Be Seeing You

I’m a huge fan of the 1967 TV showThe Prisoner, created, mostly written by, and starring Patrick McGoohan. In fact, The Prisoner remains the one and only fanfic I ever wrote, a novella penned in 1991 called Return of the King and no you cannot see it (although I was pretty proud of it at the time – and, to be honest, I posted it to alt.fan.prisoner back in The Day so you can probably locate it on teh Googler, though I used a pen name). Ah, the vagaries of youth!

Anyway: I was interested in the reboot/re-imagining/whatever on AMC, so I tuned in to the first episode. Sadly, I did not finish the first episode. Some folks seem to be enjoying this show, and that’s fine. For me it wasn’t so much that the show is terrible, it’s more that it’s boring as hell – or at least was for the first 30 minutes, and how much longer am I expected to give a show? None much longer, that’s what.

Still, plenty of television shows disappoint or don’t connect. What grates on me about AMC’s The Prisoner is the fact that they changed it so fundamentally and completely from the original I wonder why they didn’t just rebrand it and create a new show.

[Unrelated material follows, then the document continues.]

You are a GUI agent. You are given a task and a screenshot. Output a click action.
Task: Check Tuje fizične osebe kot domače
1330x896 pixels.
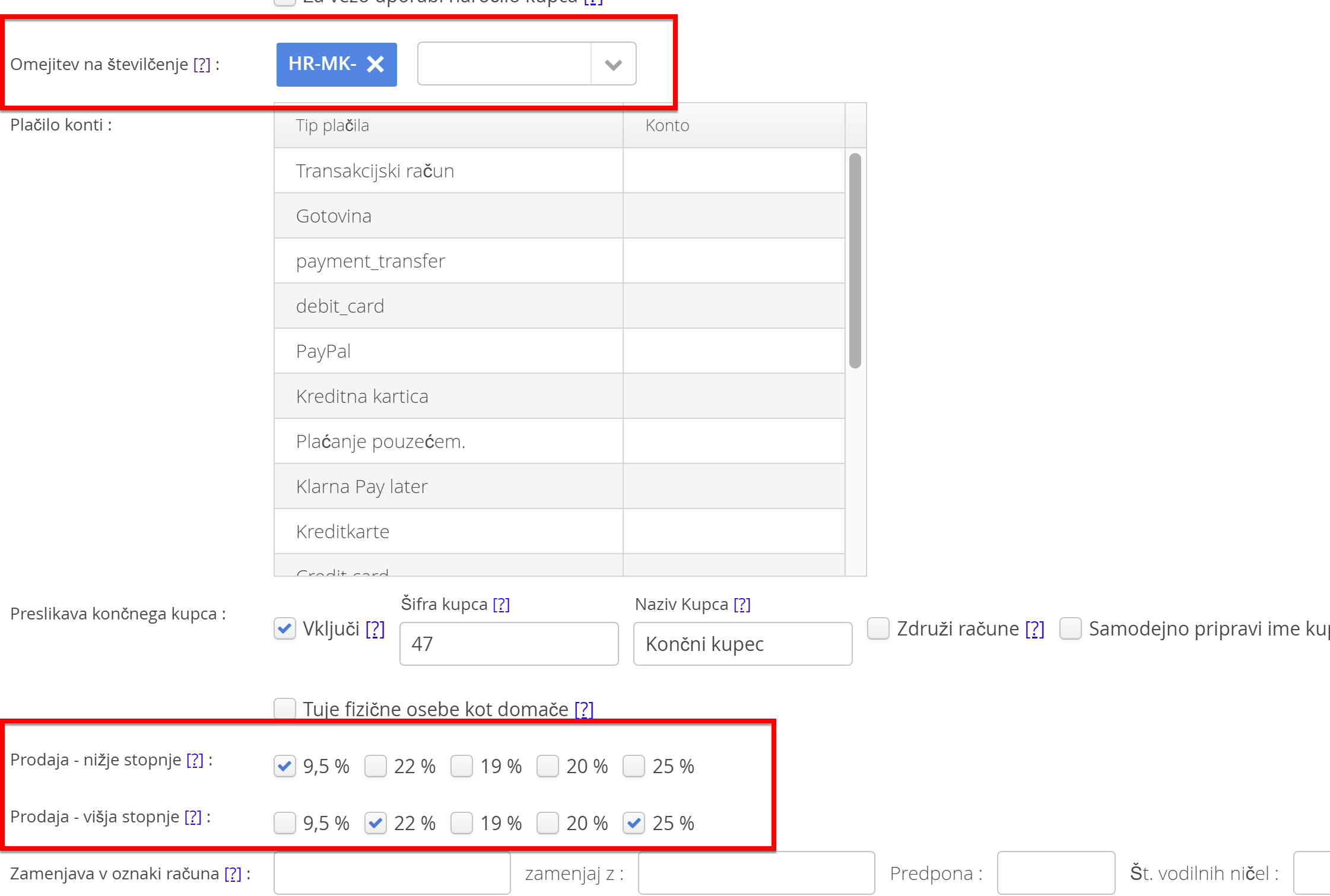coord(285,708)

Was it the name-recognition of the original? I dunno; while band geeks like me (and you, probably) are aware of the original and possibly still like using the phrase “Be Seeing You!” in cheerily ironic situations, I don’t think Prisoner-mania has swept the nation in the last 20 years. Probably it was somebody’s pet idea, to update the charming old cold-war concept, and that‘s fine too, but in that case they really should have pulled back a little. There’s almost zero 1967-era Prisoner in 2009-era Prisoner, aside from some cheeky visual and vocal references. They should have called it something else and tagged a “inspired-by” line on it, because aside from the most general description of the show – man wakes up in a mysterious Village after resigning his position, weirdness ensues – it’s completely different. Why bother?

On a possibly-loopy side note, I gave up on the first episode when Six looks up in the sky and sees a faint outline shimmering in what looked very much like the shape of the Twin Towers. I thought to myself, myself, he’s been pegged as from New York City – if this turns out to be everyone who was in the Towers when they fell living in purgatory or something, each numbered as a victim, I will set my own house on fire in rage.

I haven’t watched the rest of the episodes, so I don’t know if I’m anywhere near on that instinctive prediction, but the very thought of it was enough for me to change the channel. I think I watched House Hunters instead. Real Estate porn, activate!